In the study and practice of the “Rolling Hands” exercise (Gun Shou Fa) two training partners face each other and connect the outside of their right arms together, what is commonly knowing in the Chinese martial arts as “Bridging Hands” (Qiao Shou). Obviously this can be performed by bridging with simply one hand or both at the same time, students within the Original Feng Shou Quan-Gongfu are taught single and changing rolling hands practice (Dan Bian Gun Shou Fa) at first and then progress to double hand rolling hands practice (Shuang Gun Shou Fa) once the student starts to practice the rolling hands exercise they will begin to develop and use eight defensive tactile energies which are Threading (Ban), Shearing (Jian), Coilling (Chan)  Rolling (Gun), Drawing (Bi), Pushing (Tui), Pulling (La), Carrying (Xie).

Out of these eight tactile energies each of the training partners will begin to rotate their arms around in various size circles,changing hands from right to left or vice-versa using the Threading (Ban) technique to change arms. Each student will then begin to try and strike at each other anywhere on the body or head using various attacking angles, usually for beginners (Jiben) this is practiced by taking it  in-turns to attack each other,this then allows the student who is defending to try and feel through their contact when their training partner will attack helping each other to develop their sense of tactile skill.

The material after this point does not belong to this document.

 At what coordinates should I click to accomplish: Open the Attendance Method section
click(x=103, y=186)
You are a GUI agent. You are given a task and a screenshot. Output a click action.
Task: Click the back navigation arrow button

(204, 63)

The Rolling Hands (Gun Shou) exercise can be practiced stationary or moving. It should involve both defensive techniques combined with stepping methods, offensive techniques that include striking, kicking, joint locking and throwing methods. The Rolling Hands exercise (Gun Shou Fa) should allow the Original Feng Shou Quan-Gongfu practitioner to fully develop their tactile awareness ability to a high degree of skill. It also should allow them to fully express their internal martial art fighting techniques in a vast amount of combinations that teaches them to “Adapt and Change, and Overcome any situation”.